Although smartphone addiction is not a medically recognized condition, CNN recently published a column on their website talking about the signs that might suggest a person is addicted to his or her smartphone. One of the signs suggested in the story include letting your lunch get cold so you could answer a query on your smartphone. Other signs include checking your phone to see the current temperature instead of opening a window; When one of your daughter’s first drawings of you has a BlackBerry in your hand; When you drop a phone on your face because you’re dozing off; Or when you are staring at photos you took on your phone while the actual moment is taking place right in front of you.
After reading those signs (and of course I had done eight out of ten) I realized they were funny because they have become so normal.
If you’re feeling hopeless, there are several websites offering tips on how to break the cycle of constantly checking your smartphone.
One of the most useful tips include turning off notifications on your phone. This way you won’t be constantly reminded to check new Facebook messages and e-mails.
Another helpful tip is to uninstall unnecessary apps. Some of the apps on your phone might be the same ones you have on your computer. Maybe you do not need the same apps on both devices.
Another tip is to activate the “airplane mode” on your phone for a few hours a day.

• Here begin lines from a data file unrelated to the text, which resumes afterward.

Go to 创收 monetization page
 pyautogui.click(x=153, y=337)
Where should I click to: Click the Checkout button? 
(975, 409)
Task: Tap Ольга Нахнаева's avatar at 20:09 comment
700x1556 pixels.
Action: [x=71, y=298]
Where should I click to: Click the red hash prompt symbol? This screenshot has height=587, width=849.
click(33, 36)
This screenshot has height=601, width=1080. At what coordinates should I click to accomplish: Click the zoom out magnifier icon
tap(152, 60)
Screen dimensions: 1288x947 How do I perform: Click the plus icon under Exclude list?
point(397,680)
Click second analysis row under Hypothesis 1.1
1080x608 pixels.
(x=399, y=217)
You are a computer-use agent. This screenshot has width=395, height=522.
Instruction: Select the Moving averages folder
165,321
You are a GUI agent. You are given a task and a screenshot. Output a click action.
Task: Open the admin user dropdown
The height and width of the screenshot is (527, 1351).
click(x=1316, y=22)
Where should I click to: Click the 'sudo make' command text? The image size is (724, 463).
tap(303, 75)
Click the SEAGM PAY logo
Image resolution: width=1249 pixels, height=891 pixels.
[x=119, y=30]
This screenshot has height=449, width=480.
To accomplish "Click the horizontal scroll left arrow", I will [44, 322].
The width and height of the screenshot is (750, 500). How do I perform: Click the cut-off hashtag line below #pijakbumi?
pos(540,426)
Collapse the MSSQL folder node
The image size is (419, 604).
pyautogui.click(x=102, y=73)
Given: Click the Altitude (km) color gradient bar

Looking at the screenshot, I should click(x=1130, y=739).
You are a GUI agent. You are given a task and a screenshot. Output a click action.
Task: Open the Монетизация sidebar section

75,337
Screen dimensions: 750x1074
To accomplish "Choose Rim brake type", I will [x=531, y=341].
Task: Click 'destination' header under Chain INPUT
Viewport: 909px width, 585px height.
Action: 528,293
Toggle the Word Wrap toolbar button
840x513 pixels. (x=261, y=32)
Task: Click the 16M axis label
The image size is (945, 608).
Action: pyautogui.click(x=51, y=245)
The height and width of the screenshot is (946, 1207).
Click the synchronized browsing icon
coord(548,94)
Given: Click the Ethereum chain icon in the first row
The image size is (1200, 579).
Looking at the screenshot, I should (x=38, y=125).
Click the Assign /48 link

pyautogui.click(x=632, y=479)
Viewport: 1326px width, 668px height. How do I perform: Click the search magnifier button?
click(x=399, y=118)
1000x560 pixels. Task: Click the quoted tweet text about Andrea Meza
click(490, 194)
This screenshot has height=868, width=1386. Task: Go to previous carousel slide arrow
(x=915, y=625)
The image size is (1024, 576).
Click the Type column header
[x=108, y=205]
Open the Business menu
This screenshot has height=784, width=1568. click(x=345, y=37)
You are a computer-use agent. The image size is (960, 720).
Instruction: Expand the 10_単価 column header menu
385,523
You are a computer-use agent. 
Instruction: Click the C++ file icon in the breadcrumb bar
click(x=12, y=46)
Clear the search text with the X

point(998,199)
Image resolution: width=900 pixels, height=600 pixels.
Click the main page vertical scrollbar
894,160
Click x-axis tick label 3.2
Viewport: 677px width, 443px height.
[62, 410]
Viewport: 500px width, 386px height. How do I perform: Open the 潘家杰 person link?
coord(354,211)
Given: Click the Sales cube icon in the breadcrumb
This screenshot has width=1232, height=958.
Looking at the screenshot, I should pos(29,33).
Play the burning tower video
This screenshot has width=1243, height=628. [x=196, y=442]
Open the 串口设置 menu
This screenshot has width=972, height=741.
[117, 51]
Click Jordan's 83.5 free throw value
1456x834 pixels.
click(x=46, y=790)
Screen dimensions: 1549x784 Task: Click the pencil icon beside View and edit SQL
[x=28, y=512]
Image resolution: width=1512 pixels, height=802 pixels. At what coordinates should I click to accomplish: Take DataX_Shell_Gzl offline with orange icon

This would block SMS messages and oncoming phone calls (this one sounds really difficult to me, but I am willing to give it a try).
The final tip (and maybe the most effective) is to hide your phone so you do not have access to the device at all times (in this case I would certainly need a friend to hide it for me, otherwise it would not work).
There are also apps such as BreakFree that can monitor your phone use, telling you what apps you use the most. This app could even limit your phone use if required to help you control your addiction.
Although I am counting the days to have my phone service back, I am definitely learning with this experience and observing how much time my phone steals from me every day.
My goal is that soon I will be going to the gym to work out, and not to use their Wi-Fi.